Entre abstraction de la mise en scène et chorégraphie subtile, la pièce évoque l’arrivée des migrants en Europe et le défaut d’empathie des Occidentaux à leur égard. D’après un texte de la Prix Nobel Elfriede Jelinek.

Il y a donc des hommes, des femmes, des enfants, qu’on ne perçoit pas individuellement, qui s’affaissent les uns sur les autres, en duo, au sol. On ne sait d’ailleurs pas si ce sont des hommes, des femmes, des enfants. Ce sont des corps qu’on ne compte pas, ils font masse, pris au kilo. Et des kilos, il y en a forcément toujours trop. Par-dessus, une lourde poutre en bois qui les maintient à terre. Dans Grensgeval (Borderline) - d’après les Suppliants de l’Autrichienne et Prix Nobel Elfriede Jelinek, que mettent en scène Guy Cassiers et la chorégraphe Maud Le Pladec -, rien n’est représenté. Ni le bateau, ni le naufrage, ni le voyage, ni la cale, et cependant, tout est visible, compréhensible, il n’y a pas d’équivoque, on sait ce qu’on voit en dépit de l’abstraction. La scénographie n’outrage pas le regard, ou alors seulement par sa beauté. Il ne s’agit pas de nous faire pleurer ou d’ordonner la compassion. Les teintes grises, blanches, noires, le rangement du plateau, l’esthétisme de la lumière : tout est organisé pour mettre à distance le spectateur. On prendra conscience peu à peu que ces digues élevées grâce des prouesses techniques sonores et visuelles redoublent la position de l’Européen urbain qui lui aussi fait entrer dans son champ de vision la famille syrienne ou afghane qu’il perçoit sur le trottoir pour immédiatement la zapper dans un coin de son iPhone.
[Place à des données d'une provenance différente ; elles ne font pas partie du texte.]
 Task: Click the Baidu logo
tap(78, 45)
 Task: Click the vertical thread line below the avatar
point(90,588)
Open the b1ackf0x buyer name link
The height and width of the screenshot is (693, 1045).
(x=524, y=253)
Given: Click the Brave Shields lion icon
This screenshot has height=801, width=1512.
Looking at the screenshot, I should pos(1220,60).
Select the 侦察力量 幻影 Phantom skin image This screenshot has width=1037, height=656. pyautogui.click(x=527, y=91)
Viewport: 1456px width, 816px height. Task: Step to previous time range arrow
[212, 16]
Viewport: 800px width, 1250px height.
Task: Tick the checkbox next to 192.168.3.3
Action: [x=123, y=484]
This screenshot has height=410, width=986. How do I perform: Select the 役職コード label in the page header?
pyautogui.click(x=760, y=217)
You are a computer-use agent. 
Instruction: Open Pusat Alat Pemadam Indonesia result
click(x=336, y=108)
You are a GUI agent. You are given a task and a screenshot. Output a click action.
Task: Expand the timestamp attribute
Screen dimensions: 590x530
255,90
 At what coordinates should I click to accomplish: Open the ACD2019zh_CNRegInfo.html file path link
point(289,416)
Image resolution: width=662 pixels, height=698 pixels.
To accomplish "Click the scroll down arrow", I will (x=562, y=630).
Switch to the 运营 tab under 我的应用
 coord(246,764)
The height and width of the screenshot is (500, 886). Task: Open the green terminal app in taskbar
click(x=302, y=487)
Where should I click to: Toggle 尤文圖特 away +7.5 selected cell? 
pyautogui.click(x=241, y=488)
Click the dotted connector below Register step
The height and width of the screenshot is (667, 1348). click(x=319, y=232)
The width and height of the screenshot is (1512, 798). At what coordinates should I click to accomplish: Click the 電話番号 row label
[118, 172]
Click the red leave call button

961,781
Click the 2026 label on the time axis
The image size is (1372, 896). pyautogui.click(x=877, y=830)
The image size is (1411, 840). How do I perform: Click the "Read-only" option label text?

Greffière des temps présents

Sur le plateau, donc, quatre individus blancs autour d’une petite table ronde commentent le désastre. On peut supposer qu’ils sont membres d’une association humanitaire. Que disent-ils ? Pour le savoir, il faut lever la tête, lire les surtitres. La force du texte d’Elfriede Jelinek nous happe. On entend en même temps qu’on lit : «L’eau est plus épaisse que le (...)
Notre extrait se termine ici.